- Task details
Your answer should be one number, the count of lines in the listing below containing the word "Click".

- Data excerpts
..............................
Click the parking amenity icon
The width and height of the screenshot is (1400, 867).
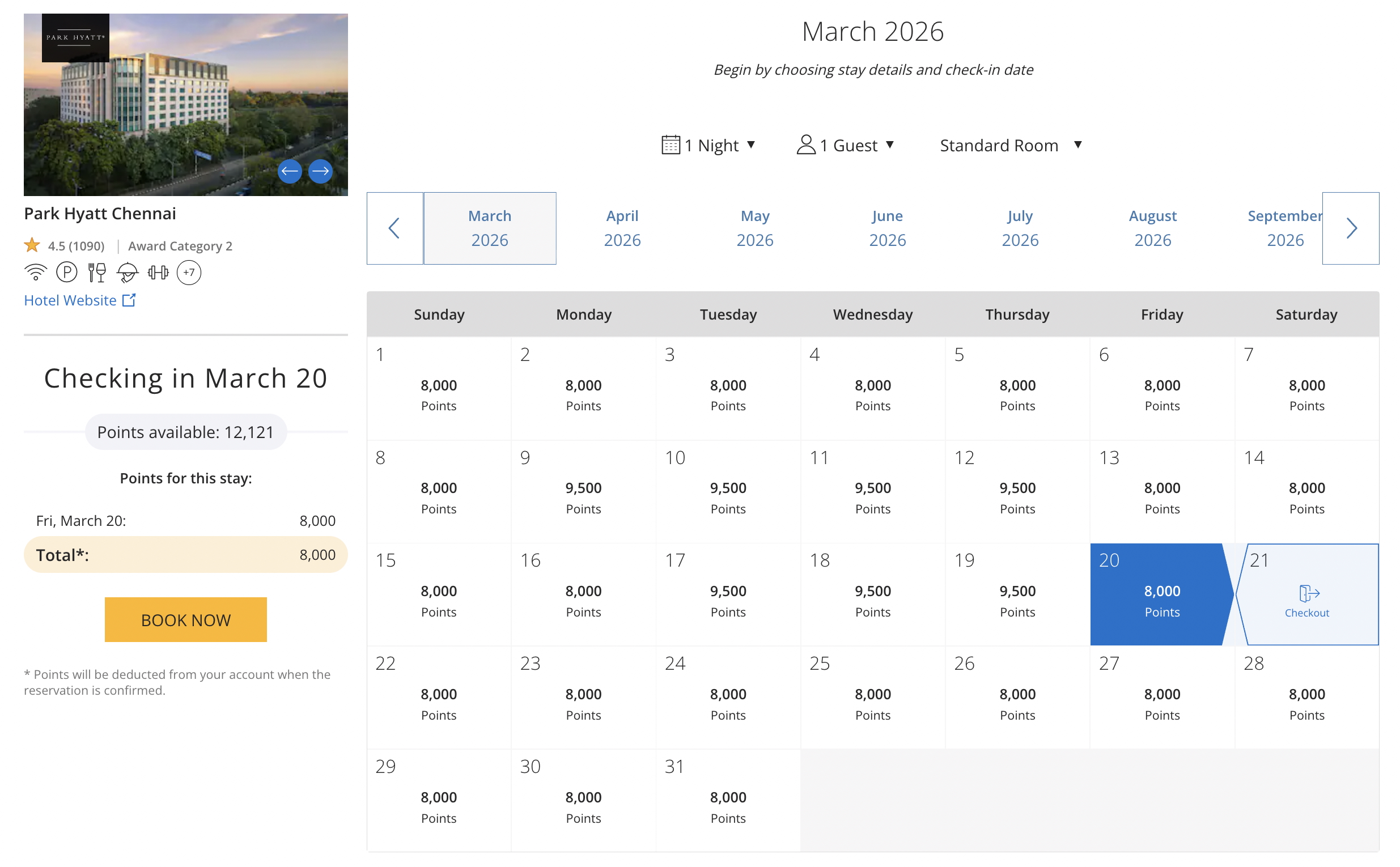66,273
..............................
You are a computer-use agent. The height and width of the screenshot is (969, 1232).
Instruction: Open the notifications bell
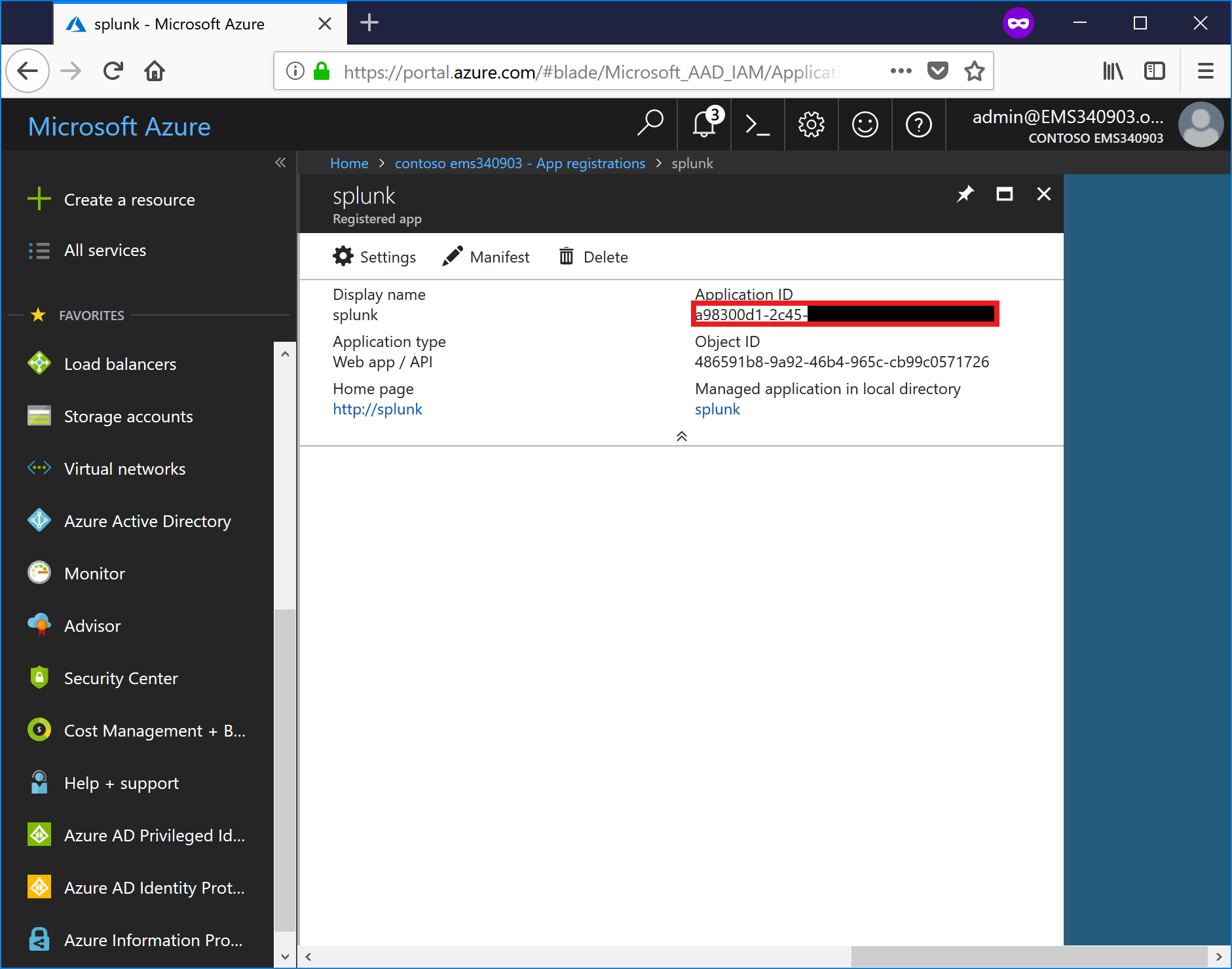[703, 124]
..............................
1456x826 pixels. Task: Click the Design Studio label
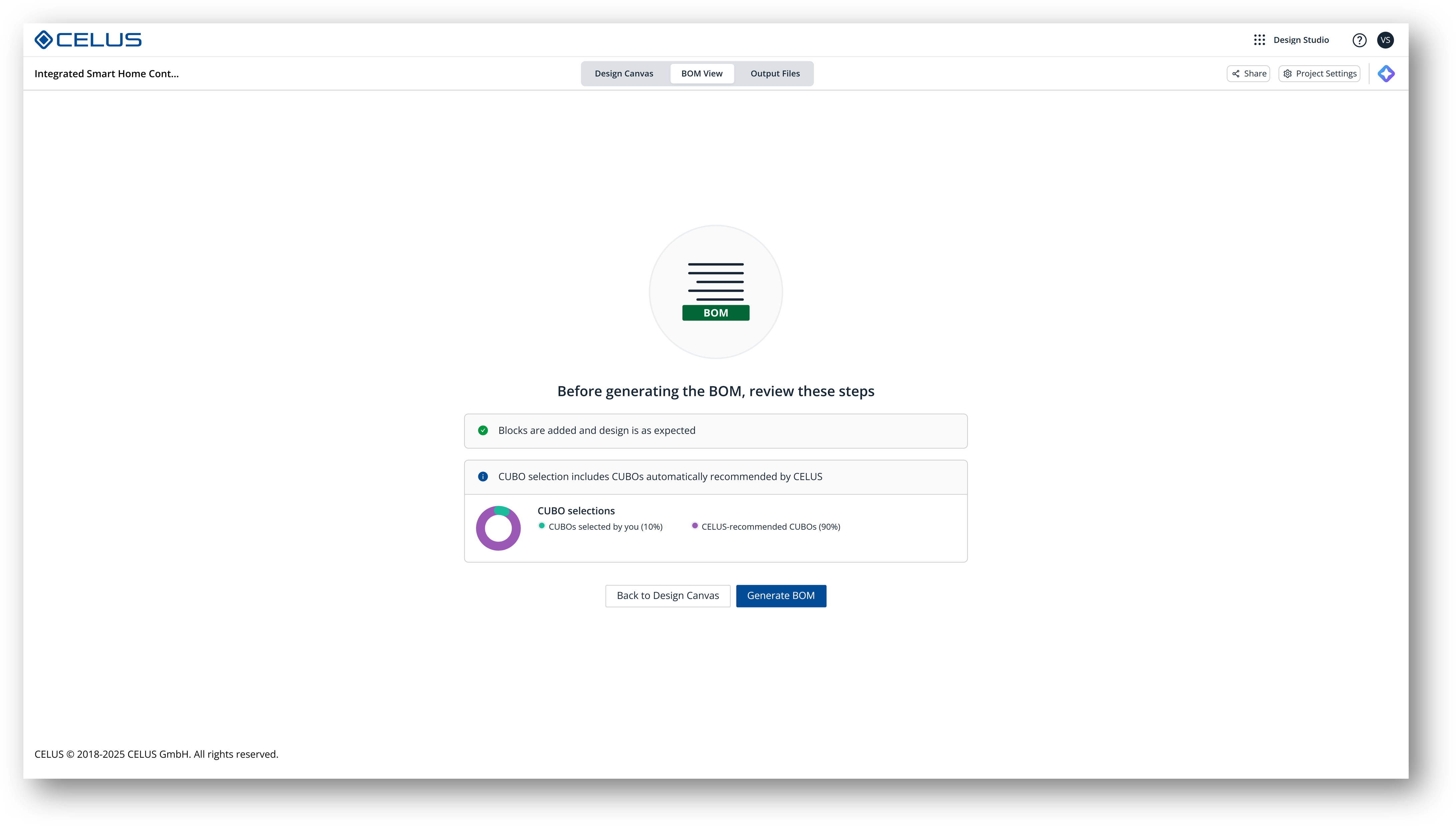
..............................
- Output
2